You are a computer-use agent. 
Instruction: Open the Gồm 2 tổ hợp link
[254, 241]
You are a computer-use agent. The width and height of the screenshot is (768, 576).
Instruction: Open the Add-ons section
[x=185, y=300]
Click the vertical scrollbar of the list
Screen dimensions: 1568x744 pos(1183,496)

---

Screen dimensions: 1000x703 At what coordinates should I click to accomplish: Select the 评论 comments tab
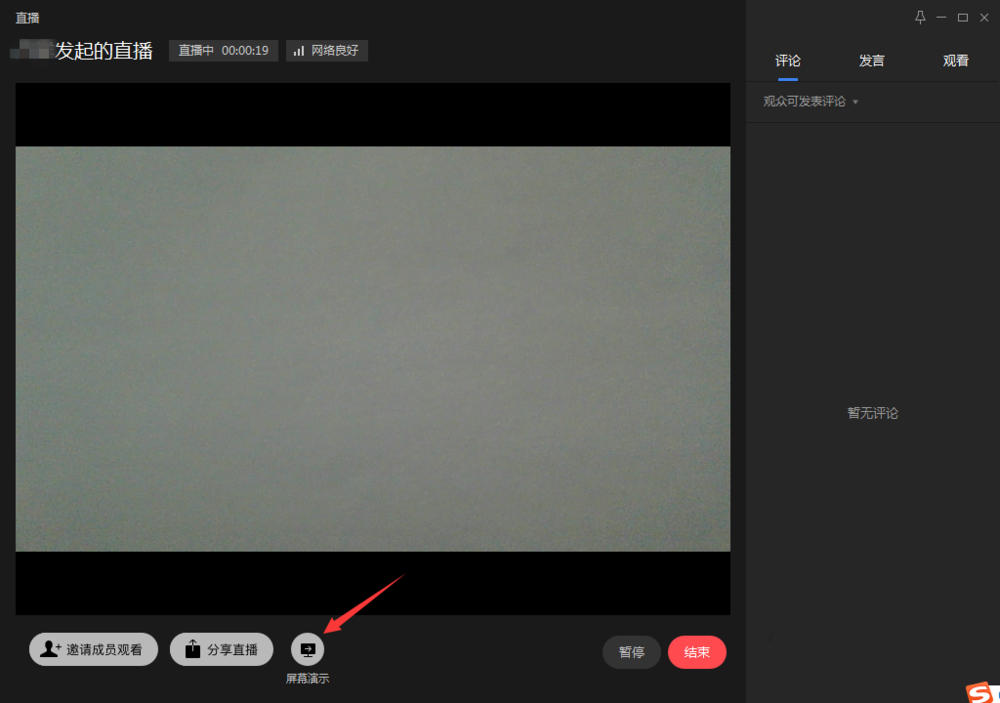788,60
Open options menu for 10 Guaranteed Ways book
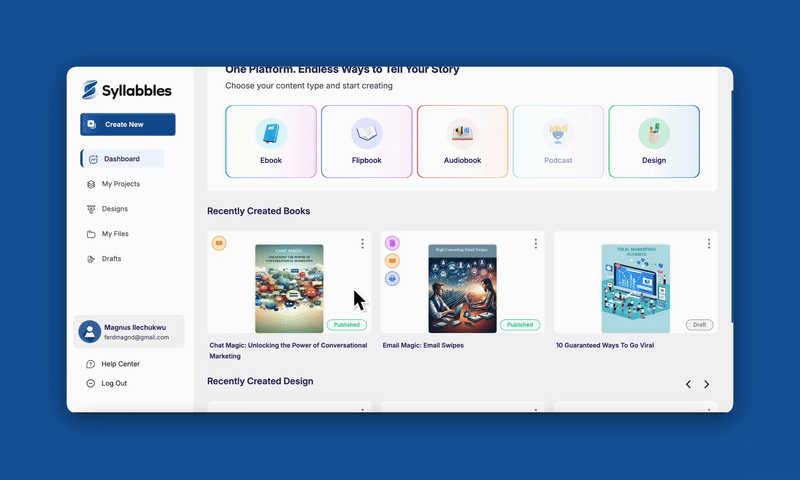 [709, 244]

▶ [TRY IT] For each line above that contains the word "agent", make a copy.

▶ [ANSWER BELOW]
You are a computer-use agent. 
You are a computer-use agent. The width and height of the screenshot is (768, 576).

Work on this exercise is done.